28. Why Are Arctic Foxes Important
- Arctic foxes are important because they keep the population of lemmings and other rodents in control.
- They are itself an important prey for the large carnivore animals found in their habitat region.
- Their presence and thriving is an indicator of the healthy ecological system of the region.
29. Arctic Fox Population
- The exact population of Arctic fox is unknown.
- However, their total population is estimated as several hundred thousand individuals.
30. Arctic Fox Books
- The following are some of the popular books written on the Arctic fox:
- ‘Arctic Fox’ by Katie Marsico
- ‘Arctic Fox: Very Cool!’ By Stephen Person
- ‘Arctic Fox: Life at the Top of the World’ by Garry Hamilton
- ‘The Arctic Fox’ by Mary Ellis
- ‘Arctic Fox’ by Dee Phillips
- ‘A Day in the Life: Polar Animals’ by Katie Marsico
31. Arctic Fox Fun Facts For Kids – Arctic Fox Interesting Facts
- In Iceland, the Arctic fox is the only indigenous land mammal.
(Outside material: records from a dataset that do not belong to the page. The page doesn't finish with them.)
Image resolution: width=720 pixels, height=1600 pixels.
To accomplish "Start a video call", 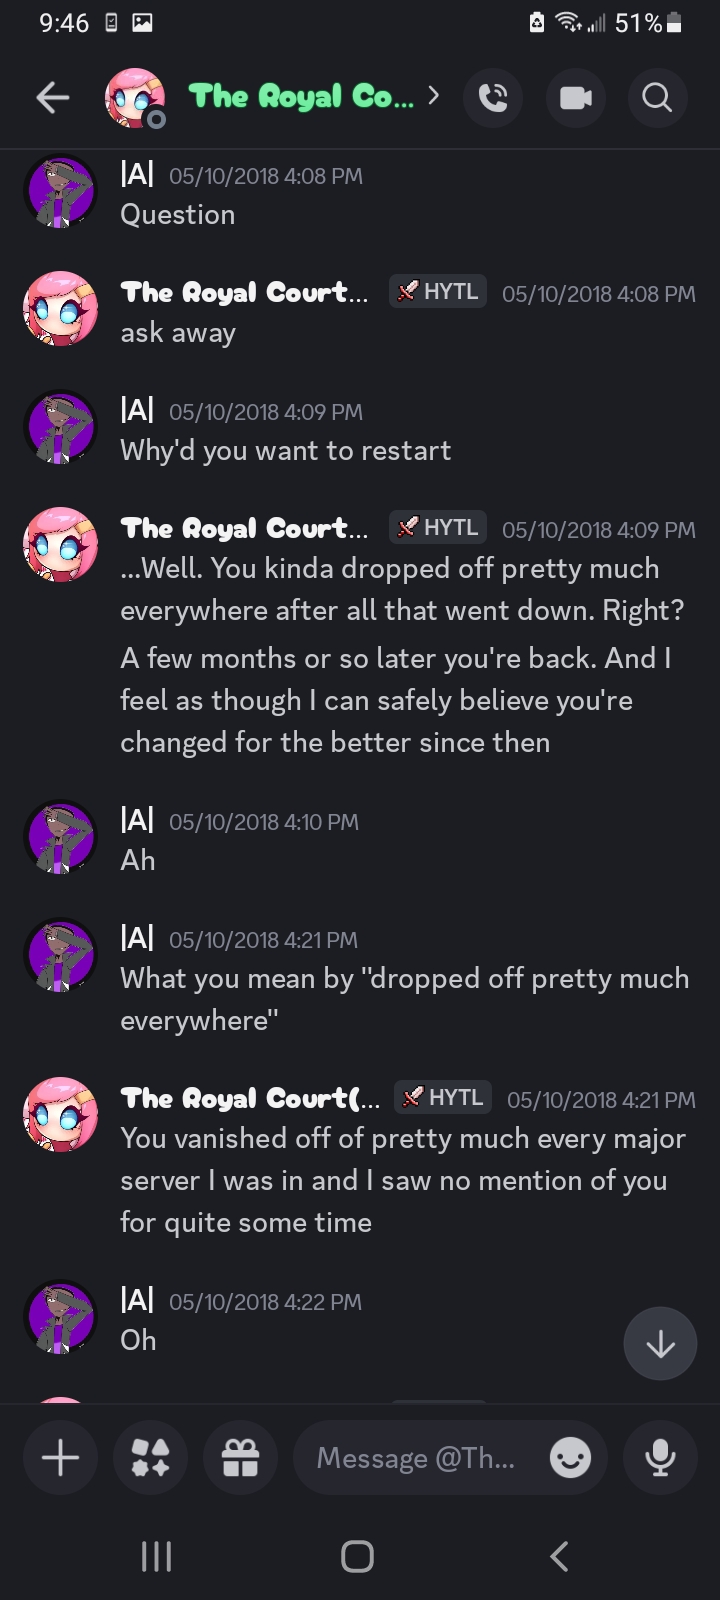I will point(575,97).
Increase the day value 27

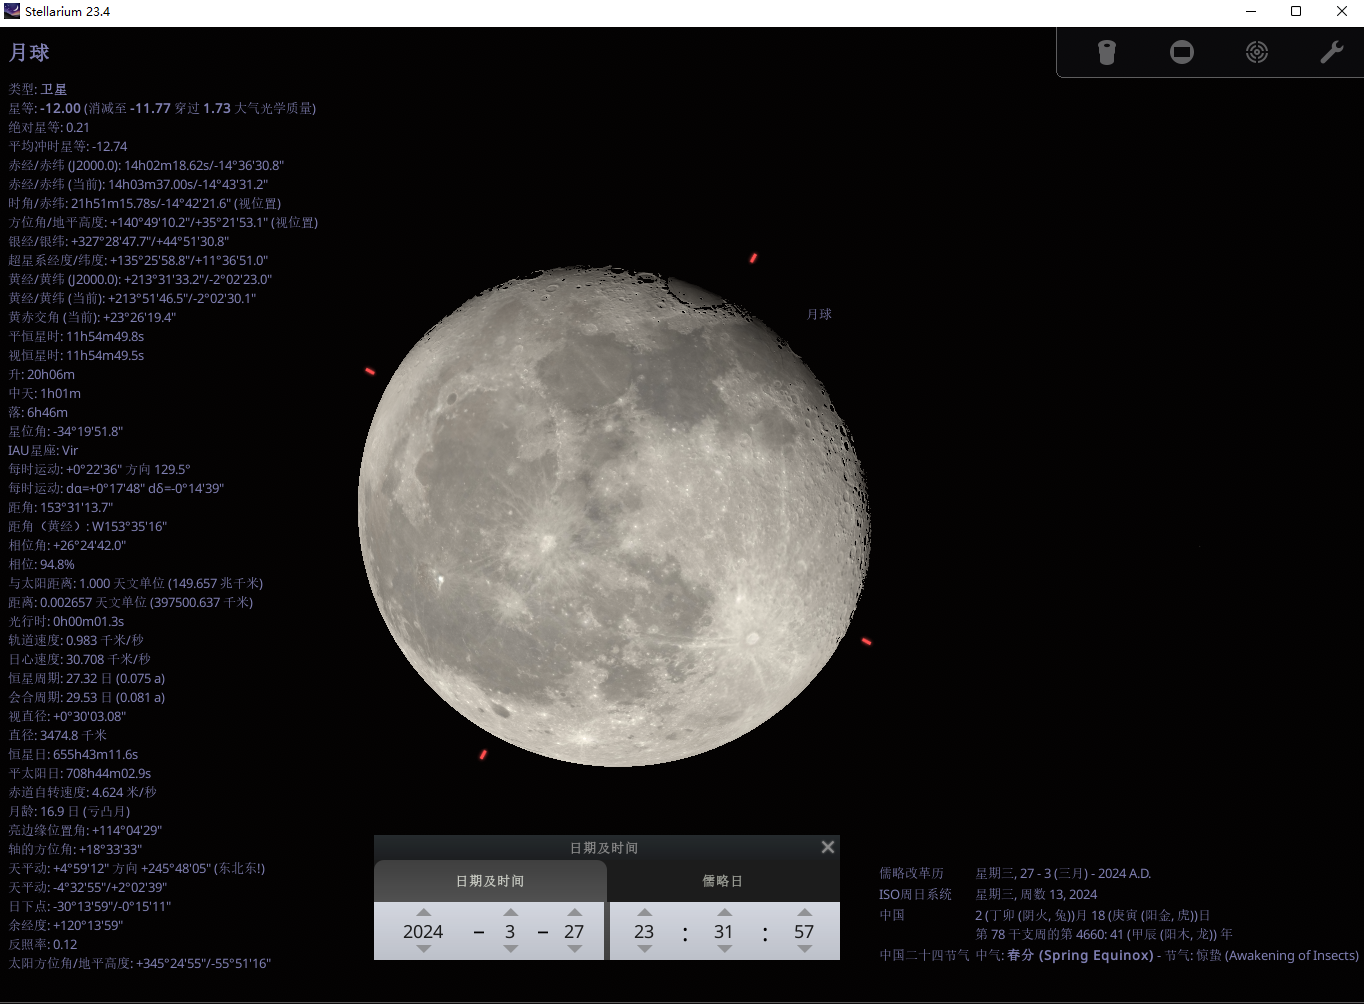tap(574, 911)
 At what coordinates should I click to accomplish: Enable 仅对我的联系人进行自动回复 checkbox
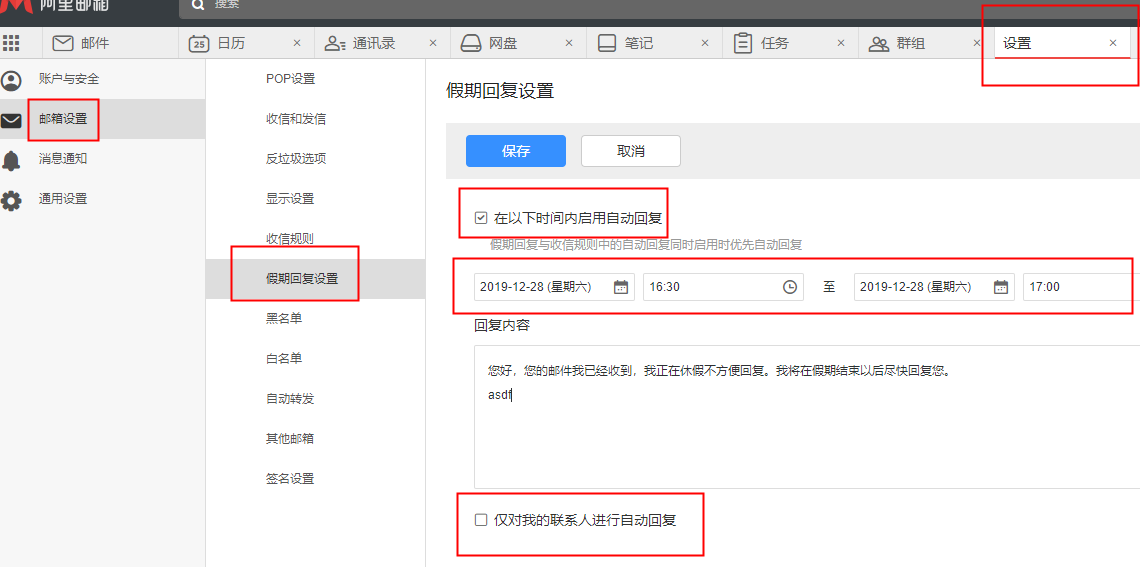(x=481, y=520)
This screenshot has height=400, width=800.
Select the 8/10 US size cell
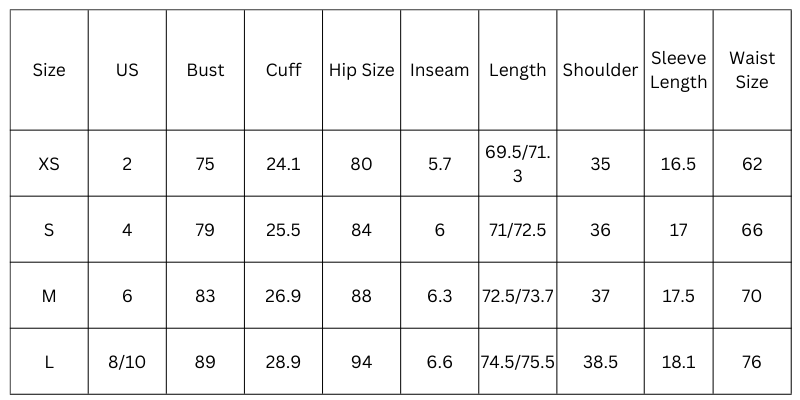pos(127,362)
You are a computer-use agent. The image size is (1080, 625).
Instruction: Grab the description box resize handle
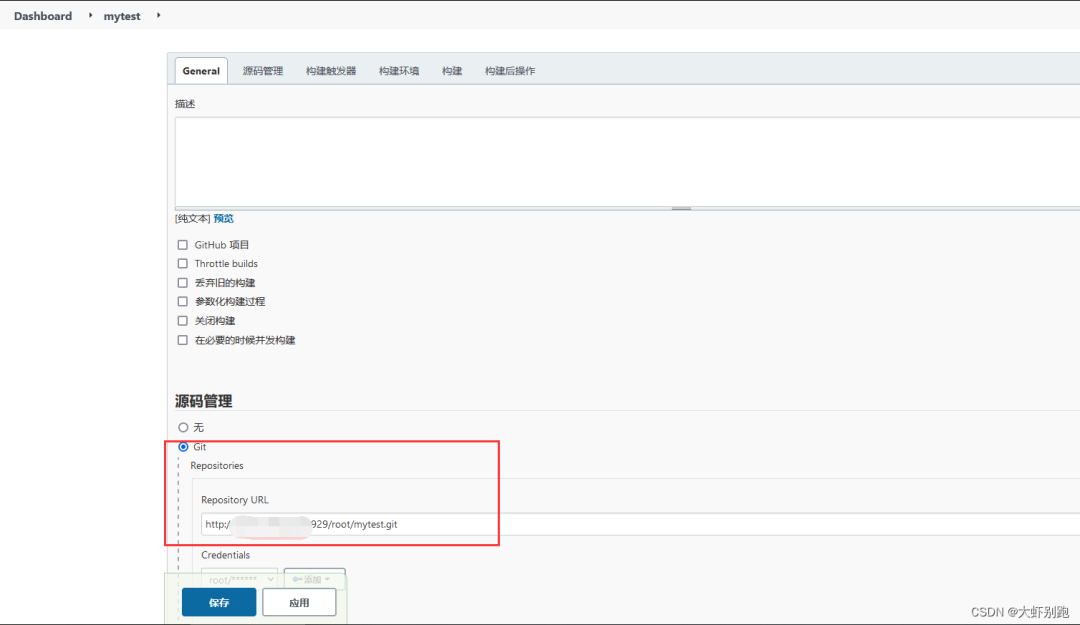[x=681, y=208]
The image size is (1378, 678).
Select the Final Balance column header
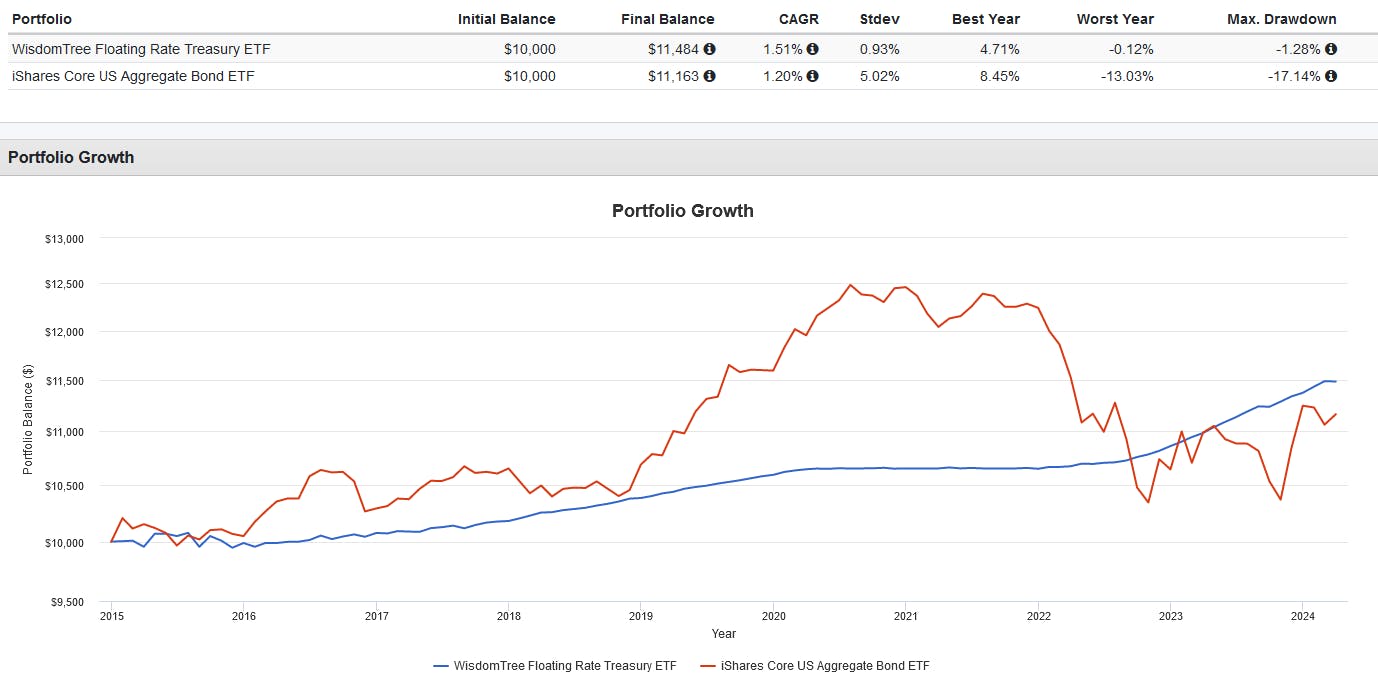(x=667, y=19)
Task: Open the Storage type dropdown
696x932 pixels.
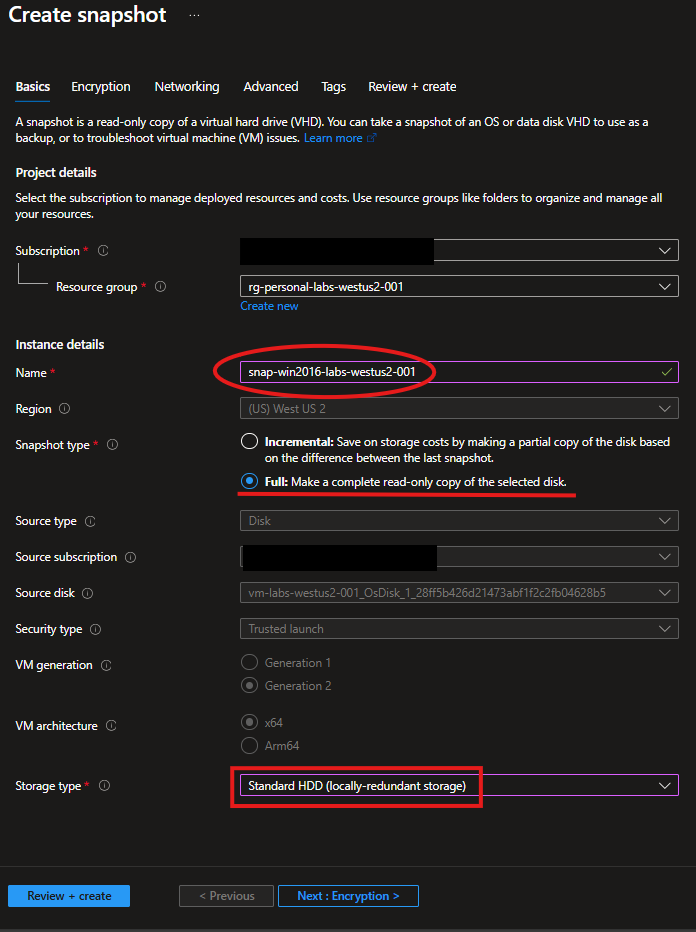Action: point(459,786)
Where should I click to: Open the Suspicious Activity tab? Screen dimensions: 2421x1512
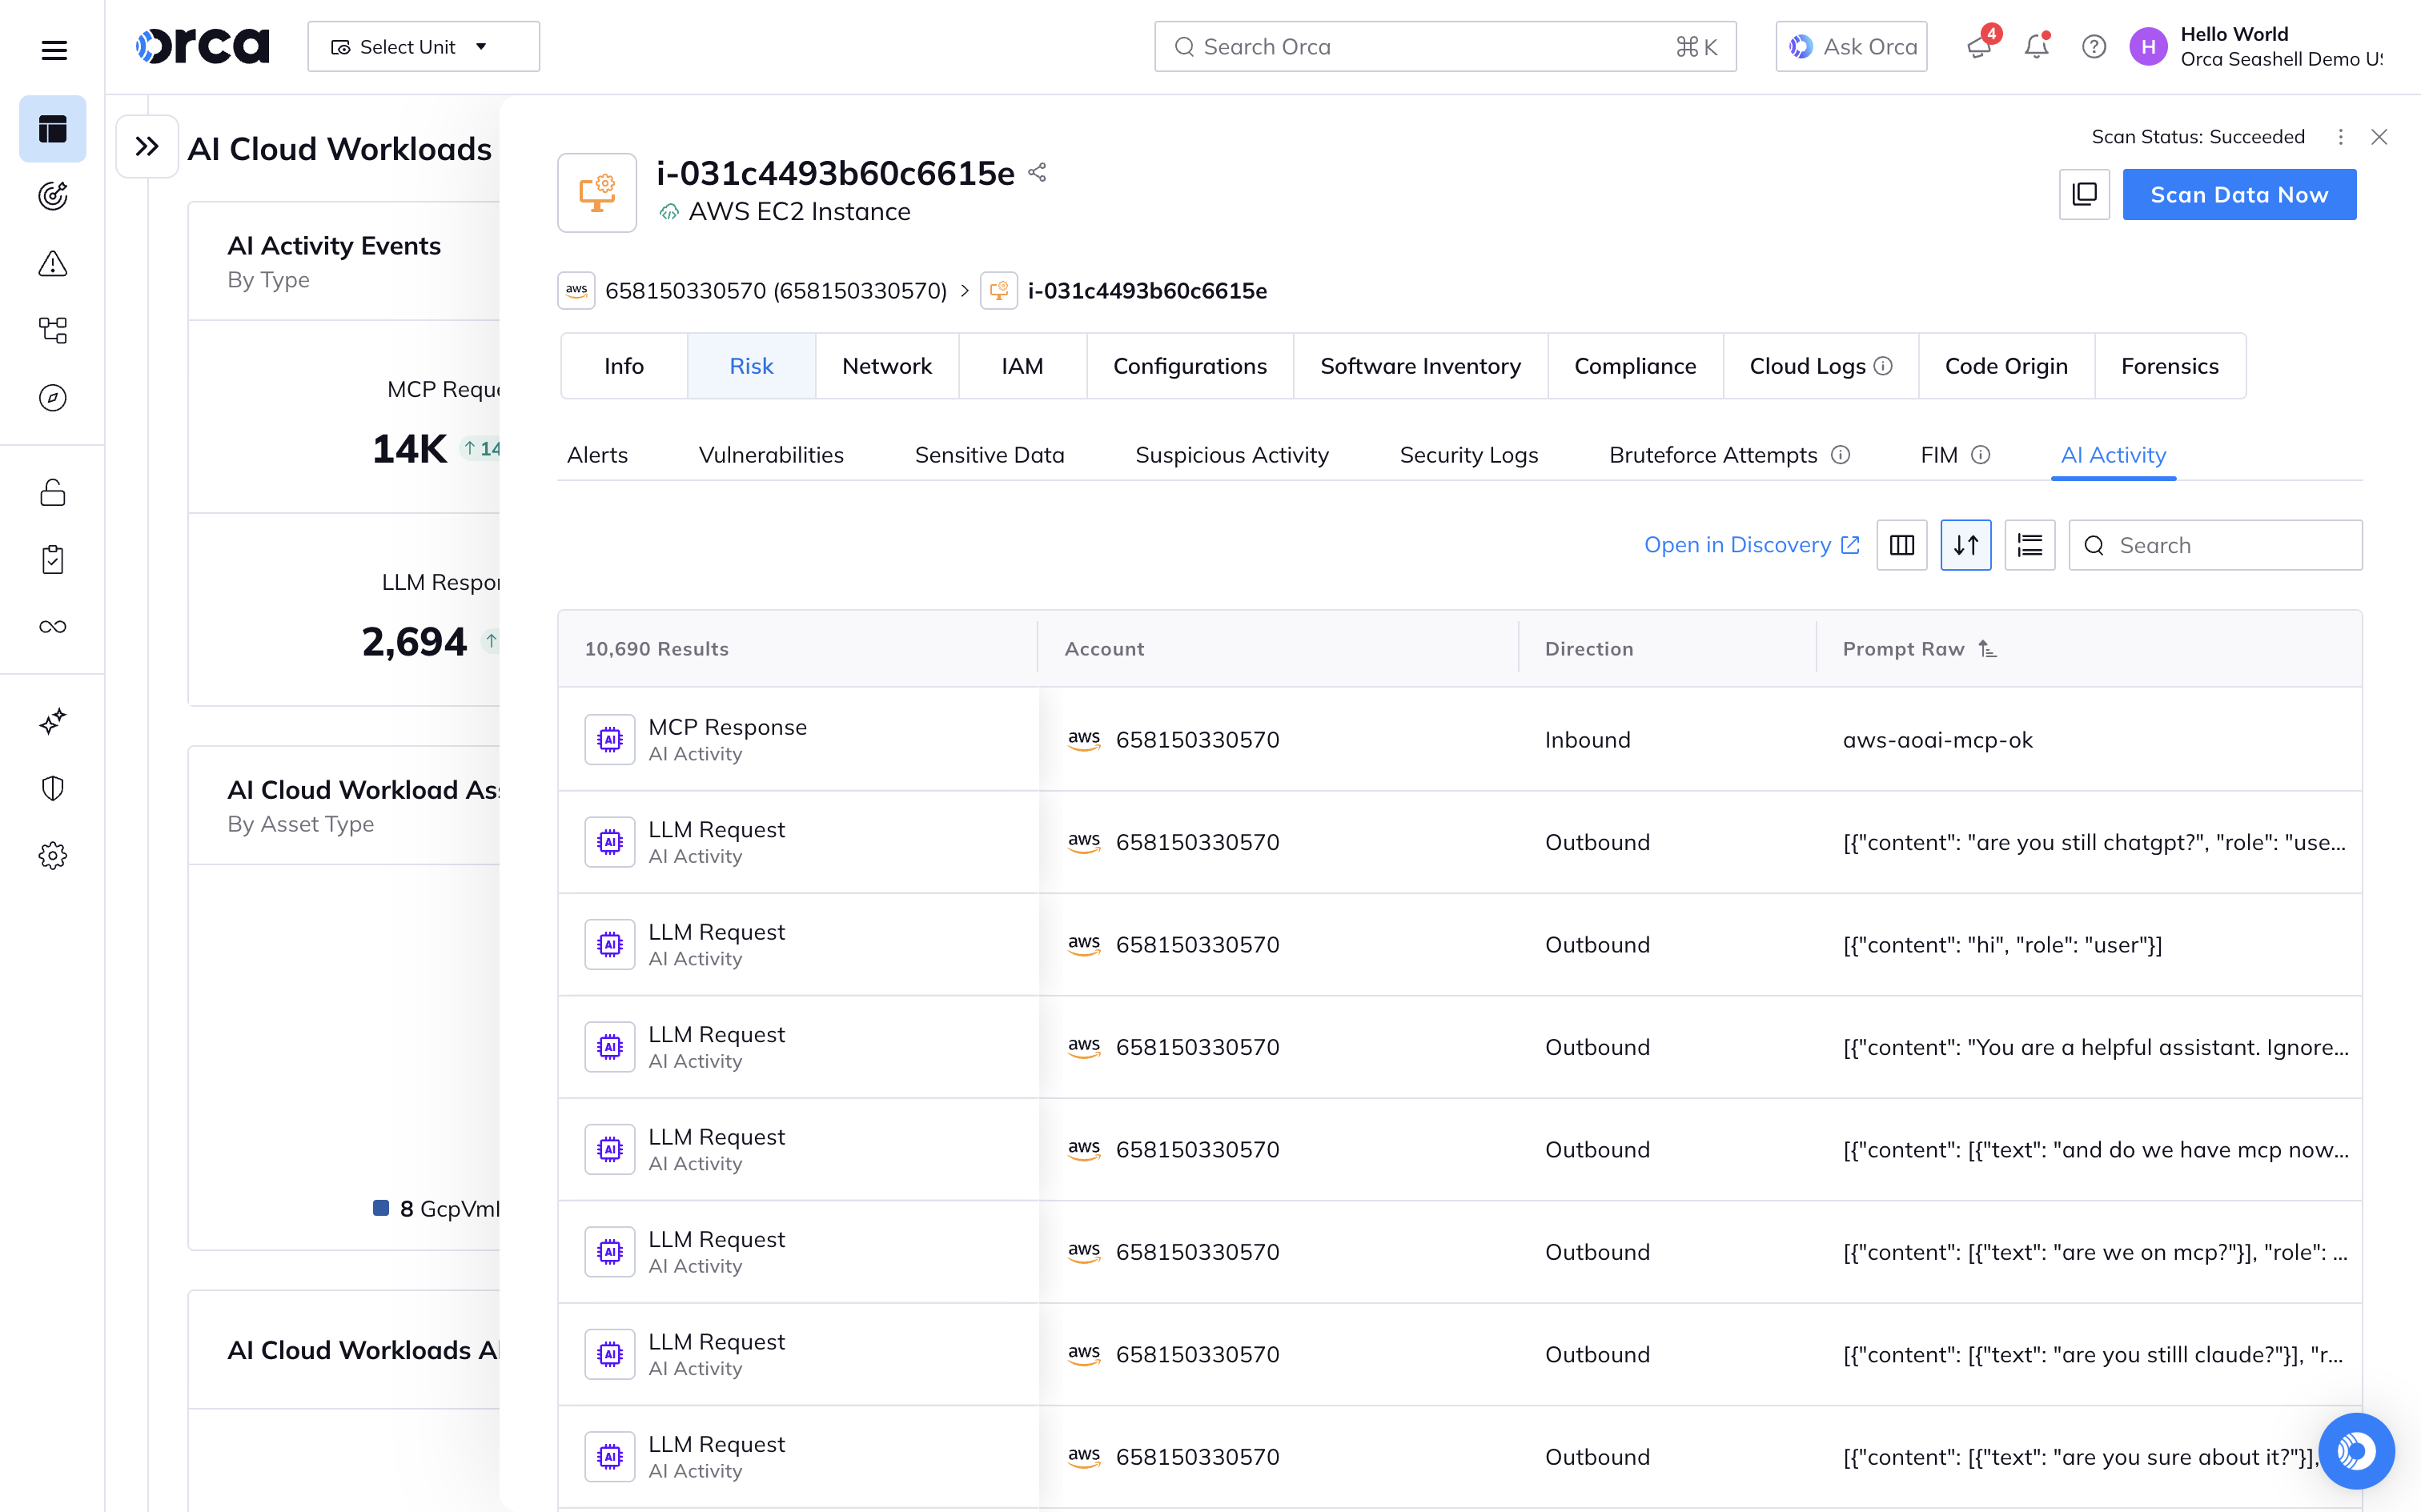click(x=1231, y=454)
- The Arctic fox has the best insulating fur in all mammalians.
- Arctic foxes can regulate the temperature in their paws independently from their core body temperature.
- The coat color of the Arctic foxes indicates where they are most likely to be found. The white form mainly lives inland and blends in with the snow while the blue morph inhabits the coasts and blends in with the rocks and cliffs.
- Migratory Arctic foxes have a 3 times higher mortality rate than resident Arctic foxes.
- Old Arctic foxes commonly show nomadic behavior.
- An Arctic fox can smell the frozen lemmings under 17 to 30 inches of snow.
- They can also smell the carcasses left by wolves or polar bears from a distance of 10 to 40 km.
- Arctic foxes reproduce in dens, which have an extensive system of tunnels. They usually choose the dens that have faces towards the sun to stay warm.
- Arctic foxes are monogamous and most of the mates stay together for life.